Limiting tax relief - the annual allowance is to fall to between £30,000 and £45,000 from April 2011. This replaces the Labour government's plan to remove higher rate relief for the highly paid. The new approach will raise the same amount of tax.
Default retirement age of 65 - to be phased out starting from April 2011. The government will consult about how quickly to remove it.
EFRBS - work is to continue on the Labour government's plans (in the March 2010 budget) to apply anti-avoidance measures to trusts used to reduce tax liabilities on rewards to employees and directors. Employer financed retirement benefit schemes will be included in legislation next April.
Compulsory annuitisation at age 75 in DC schemes - to be abolished from April 2011. Until legislation is in place, the compulsory age goes up to 77. This change is of most interest to people with personal pensions.

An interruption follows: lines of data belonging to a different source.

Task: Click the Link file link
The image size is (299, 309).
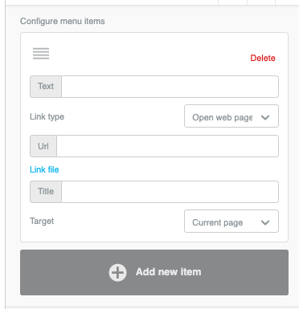Action: [x=44, y=169]
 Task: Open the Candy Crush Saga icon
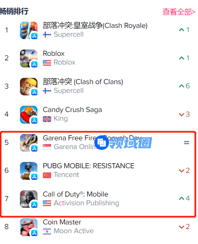click(29, 115)
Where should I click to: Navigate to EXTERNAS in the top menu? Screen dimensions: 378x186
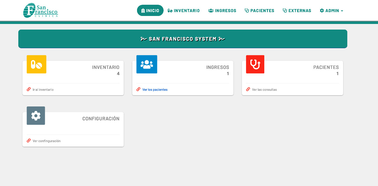[x=297, y=11]
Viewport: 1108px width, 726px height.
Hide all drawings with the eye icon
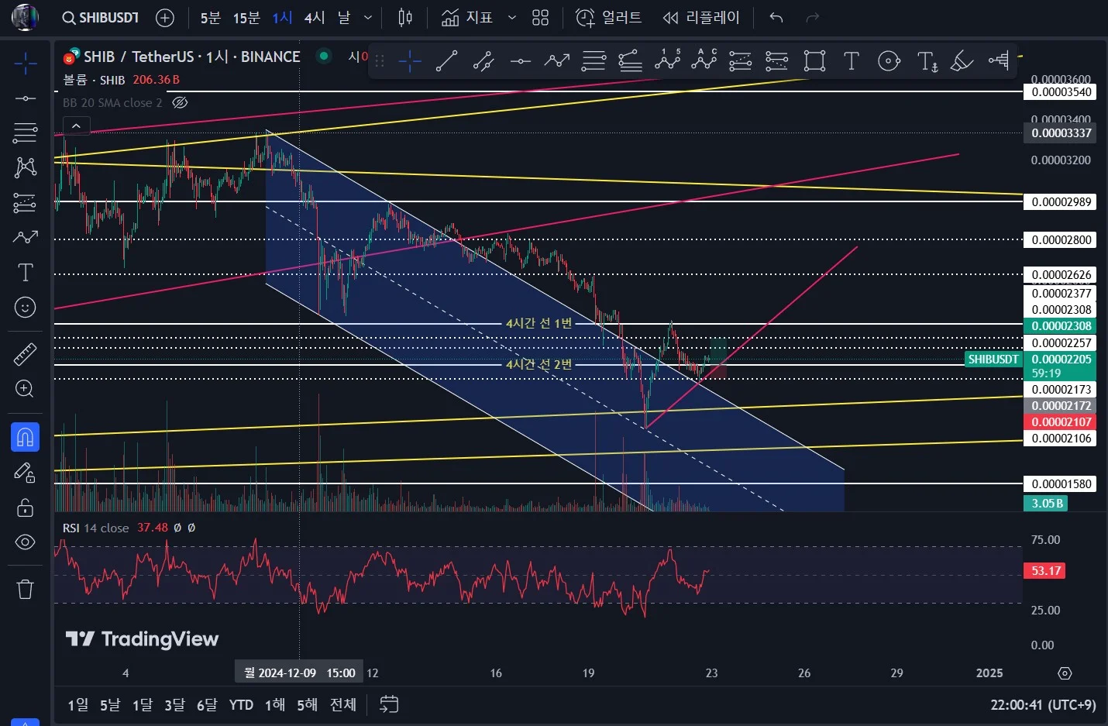25,542
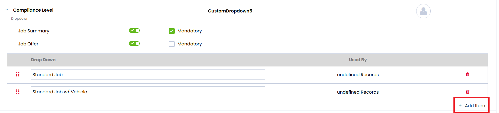
Task: Click the Used By column header
Action: [358, 60]
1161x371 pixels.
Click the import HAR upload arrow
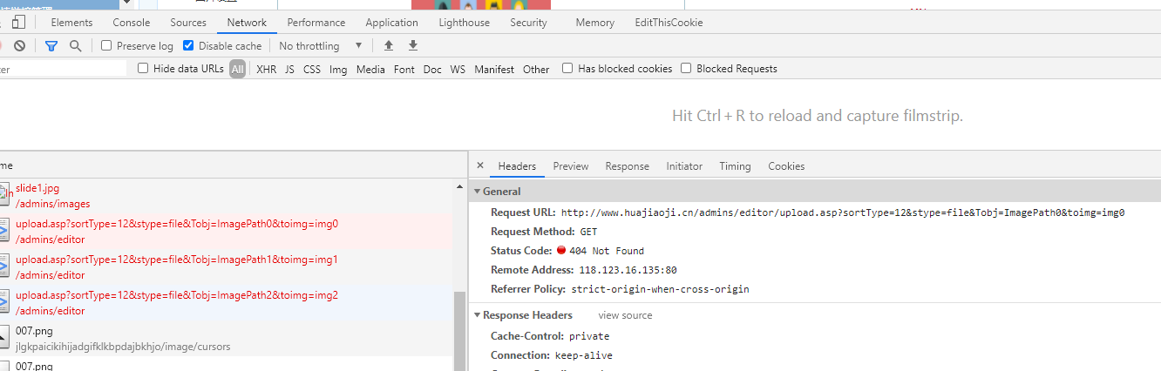point(389,46)
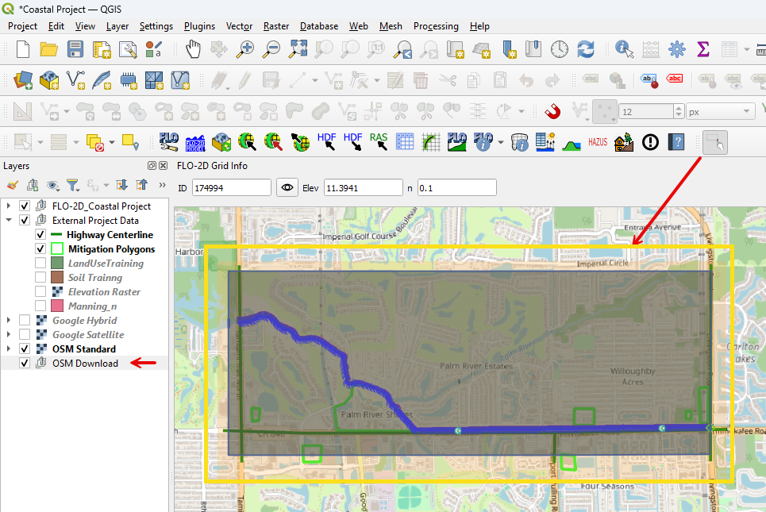Expand the FLO-2D_Coastal Project group

[9, 206]
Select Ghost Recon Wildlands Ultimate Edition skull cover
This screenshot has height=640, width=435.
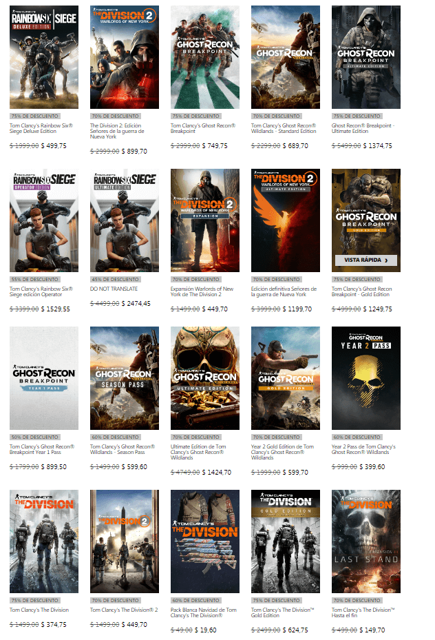point(205,378)
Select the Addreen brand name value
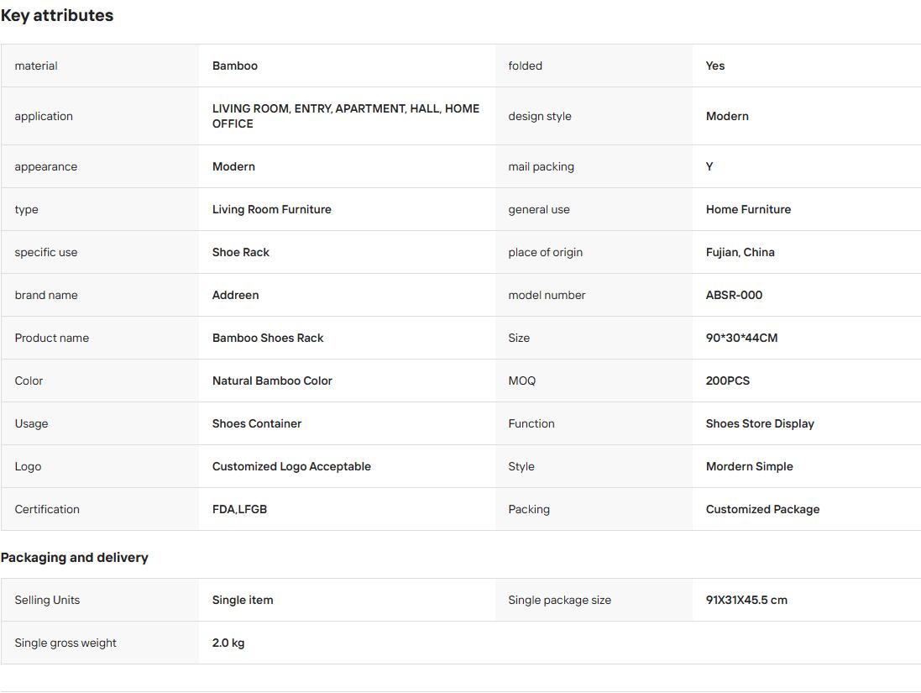 coord(236,295)
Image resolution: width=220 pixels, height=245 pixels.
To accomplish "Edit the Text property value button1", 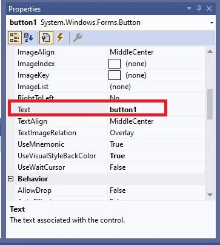I will [123, 110].
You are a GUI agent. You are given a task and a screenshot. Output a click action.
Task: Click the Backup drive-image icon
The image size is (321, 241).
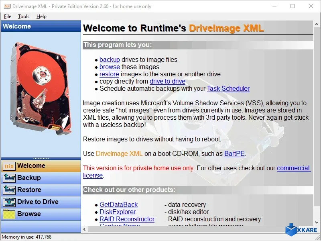coord(9,178)

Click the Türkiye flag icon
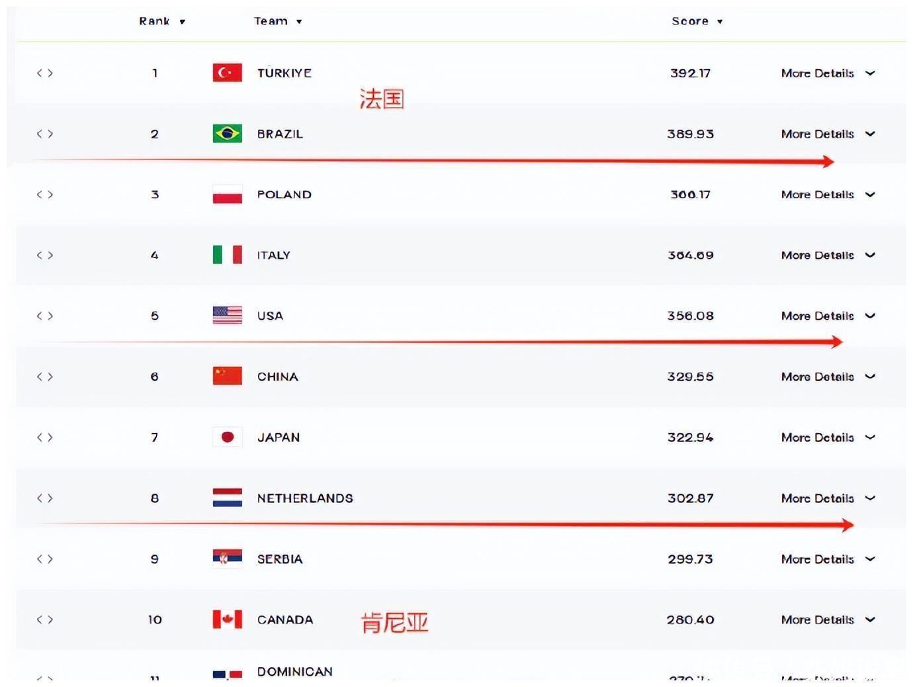pyautogui.click(x=227, y=73)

Public sector pensions - to be reviewed by John Hutton, former Secretary of State at the DWP, in time for next year's budget. He will recommend short term saving measures by September this year.
Other points confirmed - as the coalition agreement already said:
- there will be a review into when state pension age begins to rise to 66,
- the basic state pension is guaranteed to rise by the highest of earnings, prices (CPI) and 2.5% from April 2011, and
- there will be a review of auto enrolment in NEST (particularly in relation to lower earners).